A similar effect was observed for DiI (Vybrant DiI cell-labeling solution, product no. V22885, lot 575665; Invitrogen). DiI-stained erythrocytes or HeLa cells were excited with a 561-nm laser line (100 µW), and fluorescence was collected by using a 40× C-Apochromat NA 1.2 water immersion objective (Zeiss) and was directed into the detector through an LP 575 emission filter (channel LP575). The cells were also sequentially illuminated with a 488-nm laser line (8 µW) and fluorescence collected by a second detector dedicated for narrow eGFP-like (enhanced Green Fluorescent Protein) emission through a BP505–530 filter (channel BP505–530). Pinholes in both channels were set to 1 AU, and detector gain for erythrocyte imaging was set to 879, whereas for HeLa cells, imaging was set to 750. DiI fluorescence after excitation with a 488-nm laser line can be detected in the channel of BP505–530 nm; however, in our experiments, the detector gain and the laser power were adjusted so at the beginning of the experiments, the signal in the eGFP-dedicated channel was kept slightly above detection threshold (Fig. 1, upper row in C and D). However, after acquiring several frames, a signal in the channel of BP505–530 nm was much stronger than at the beginning of imaging while the original emission signal was reduced (Fig. 1, lower row in C and D, and Suppl. Fig. S1C,D). In the case of DiI, we were unable to detect any changes in emission spectra of the dye by using the META detector (Zeiss) presumably due to lower sensitivity of this detector. Unstained cells imaged in the same conditions did not reveal even weak autofluorescence in any of the investigated spectral regions.

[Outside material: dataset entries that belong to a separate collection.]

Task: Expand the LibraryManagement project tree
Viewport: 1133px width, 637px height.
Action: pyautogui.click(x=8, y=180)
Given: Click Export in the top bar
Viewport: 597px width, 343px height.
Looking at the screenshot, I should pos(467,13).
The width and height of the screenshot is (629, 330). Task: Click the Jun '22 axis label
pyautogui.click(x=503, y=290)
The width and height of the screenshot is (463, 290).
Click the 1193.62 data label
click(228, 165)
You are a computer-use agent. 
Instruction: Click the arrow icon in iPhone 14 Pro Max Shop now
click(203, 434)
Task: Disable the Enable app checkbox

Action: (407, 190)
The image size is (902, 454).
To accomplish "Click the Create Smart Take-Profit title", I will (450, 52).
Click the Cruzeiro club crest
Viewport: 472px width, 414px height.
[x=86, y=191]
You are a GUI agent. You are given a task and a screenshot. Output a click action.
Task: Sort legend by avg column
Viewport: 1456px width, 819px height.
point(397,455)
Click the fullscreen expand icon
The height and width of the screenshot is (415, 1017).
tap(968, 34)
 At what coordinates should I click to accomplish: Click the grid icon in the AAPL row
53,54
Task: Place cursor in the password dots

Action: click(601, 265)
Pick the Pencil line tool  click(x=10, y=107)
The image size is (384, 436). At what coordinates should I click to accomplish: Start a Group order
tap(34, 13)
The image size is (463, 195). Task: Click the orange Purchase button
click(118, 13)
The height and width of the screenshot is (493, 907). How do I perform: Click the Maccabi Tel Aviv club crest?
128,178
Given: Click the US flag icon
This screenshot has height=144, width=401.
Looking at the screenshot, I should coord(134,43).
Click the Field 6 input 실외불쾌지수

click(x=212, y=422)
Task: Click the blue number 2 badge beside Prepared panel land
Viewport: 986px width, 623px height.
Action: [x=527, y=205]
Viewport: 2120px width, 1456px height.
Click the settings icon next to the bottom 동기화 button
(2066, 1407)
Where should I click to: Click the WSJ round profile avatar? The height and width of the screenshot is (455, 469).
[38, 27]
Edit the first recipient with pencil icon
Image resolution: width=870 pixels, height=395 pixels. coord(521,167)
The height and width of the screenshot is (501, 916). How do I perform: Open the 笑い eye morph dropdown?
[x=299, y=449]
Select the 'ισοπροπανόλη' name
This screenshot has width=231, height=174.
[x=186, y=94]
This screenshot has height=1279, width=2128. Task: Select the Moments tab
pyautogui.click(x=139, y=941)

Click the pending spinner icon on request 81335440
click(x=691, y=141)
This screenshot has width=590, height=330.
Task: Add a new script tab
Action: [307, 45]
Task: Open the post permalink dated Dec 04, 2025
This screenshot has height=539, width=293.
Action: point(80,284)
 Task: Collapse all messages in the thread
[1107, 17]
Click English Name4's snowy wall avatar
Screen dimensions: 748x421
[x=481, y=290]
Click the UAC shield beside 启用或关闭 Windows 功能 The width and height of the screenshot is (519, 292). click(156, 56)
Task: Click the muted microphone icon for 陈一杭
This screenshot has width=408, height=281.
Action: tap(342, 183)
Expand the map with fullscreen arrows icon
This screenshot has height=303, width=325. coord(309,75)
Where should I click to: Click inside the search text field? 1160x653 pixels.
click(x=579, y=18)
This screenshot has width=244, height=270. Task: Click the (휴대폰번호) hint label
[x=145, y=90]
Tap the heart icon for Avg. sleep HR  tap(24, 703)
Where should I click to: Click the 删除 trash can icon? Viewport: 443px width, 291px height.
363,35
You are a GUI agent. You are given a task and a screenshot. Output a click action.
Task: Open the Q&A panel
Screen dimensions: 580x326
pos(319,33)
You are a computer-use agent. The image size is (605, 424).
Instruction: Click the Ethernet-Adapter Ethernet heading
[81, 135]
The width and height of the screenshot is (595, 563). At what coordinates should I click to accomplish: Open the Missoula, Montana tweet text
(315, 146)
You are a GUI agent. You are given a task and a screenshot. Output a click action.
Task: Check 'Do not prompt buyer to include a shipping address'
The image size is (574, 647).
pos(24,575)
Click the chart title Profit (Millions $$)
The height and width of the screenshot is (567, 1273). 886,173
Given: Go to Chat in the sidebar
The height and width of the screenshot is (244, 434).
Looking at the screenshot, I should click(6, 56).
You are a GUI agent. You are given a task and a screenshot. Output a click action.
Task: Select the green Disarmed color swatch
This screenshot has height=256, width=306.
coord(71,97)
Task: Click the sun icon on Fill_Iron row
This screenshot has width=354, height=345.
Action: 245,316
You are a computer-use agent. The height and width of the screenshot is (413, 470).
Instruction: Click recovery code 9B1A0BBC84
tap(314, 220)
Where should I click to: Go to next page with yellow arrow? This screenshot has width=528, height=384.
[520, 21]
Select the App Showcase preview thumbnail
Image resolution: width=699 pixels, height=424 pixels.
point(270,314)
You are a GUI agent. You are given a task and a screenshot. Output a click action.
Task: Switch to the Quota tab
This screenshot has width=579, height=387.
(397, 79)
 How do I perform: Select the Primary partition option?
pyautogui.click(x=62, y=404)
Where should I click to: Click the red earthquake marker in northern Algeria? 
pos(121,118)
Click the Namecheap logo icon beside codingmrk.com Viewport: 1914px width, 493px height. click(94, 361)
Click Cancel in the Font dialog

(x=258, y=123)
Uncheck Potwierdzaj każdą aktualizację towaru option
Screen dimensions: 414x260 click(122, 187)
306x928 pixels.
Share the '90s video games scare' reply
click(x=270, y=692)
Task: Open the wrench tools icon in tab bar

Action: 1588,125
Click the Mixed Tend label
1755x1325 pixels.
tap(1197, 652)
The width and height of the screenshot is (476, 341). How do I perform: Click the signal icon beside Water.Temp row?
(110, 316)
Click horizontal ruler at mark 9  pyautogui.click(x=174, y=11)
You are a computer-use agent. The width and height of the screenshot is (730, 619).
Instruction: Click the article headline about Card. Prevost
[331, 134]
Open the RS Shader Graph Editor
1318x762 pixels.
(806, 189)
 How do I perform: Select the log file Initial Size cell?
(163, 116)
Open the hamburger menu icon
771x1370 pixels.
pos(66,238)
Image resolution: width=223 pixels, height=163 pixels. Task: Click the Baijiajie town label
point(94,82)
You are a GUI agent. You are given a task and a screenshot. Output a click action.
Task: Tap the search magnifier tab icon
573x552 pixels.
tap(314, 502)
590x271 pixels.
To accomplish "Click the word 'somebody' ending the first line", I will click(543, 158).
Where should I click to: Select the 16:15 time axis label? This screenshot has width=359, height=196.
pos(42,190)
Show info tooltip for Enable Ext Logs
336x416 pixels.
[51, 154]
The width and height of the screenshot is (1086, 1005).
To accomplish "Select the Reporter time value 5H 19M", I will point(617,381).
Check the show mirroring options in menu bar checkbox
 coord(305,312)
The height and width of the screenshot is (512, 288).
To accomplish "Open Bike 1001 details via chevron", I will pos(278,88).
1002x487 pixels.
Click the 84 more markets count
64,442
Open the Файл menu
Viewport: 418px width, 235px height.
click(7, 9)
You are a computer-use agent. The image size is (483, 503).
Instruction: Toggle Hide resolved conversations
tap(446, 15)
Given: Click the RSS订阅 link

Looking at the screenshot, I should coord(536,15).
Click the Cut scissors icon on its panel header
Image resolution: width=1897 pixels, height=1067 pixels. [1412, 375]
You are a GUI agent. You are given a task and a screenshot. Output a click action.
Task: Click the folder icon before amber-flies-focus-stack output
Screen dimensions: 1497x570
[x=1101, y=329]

To the best of our knowledge, this is the first report that shows the changes of fluorescence spectra of DiI and DiD employed to stain living cells, which were evoked by laser illumination. The described phenomena could strongly affect fluorescence resonance energy transfer measurements with an acceptor bleaching technique in a similar fashion to that previously reported for the CFP (Cyan Flourescent Protein) and YFP (Yellow Flourescent Protein) pair (Kirber et al. 2007). It could also lead to other artifacts such as impression of the probe relocalization in multiple labeled imaging of living specimens.

The exact mechanism of the described phenomena remains unknown to us. There is a possibility that upon illumination, the molecules of the dyes undergo either chemical reaction or aggregation that leads to the formation of new species of the dyes with different fluorescent properties. Further studies are required to elucidate the molecular basis of the observed phenomena.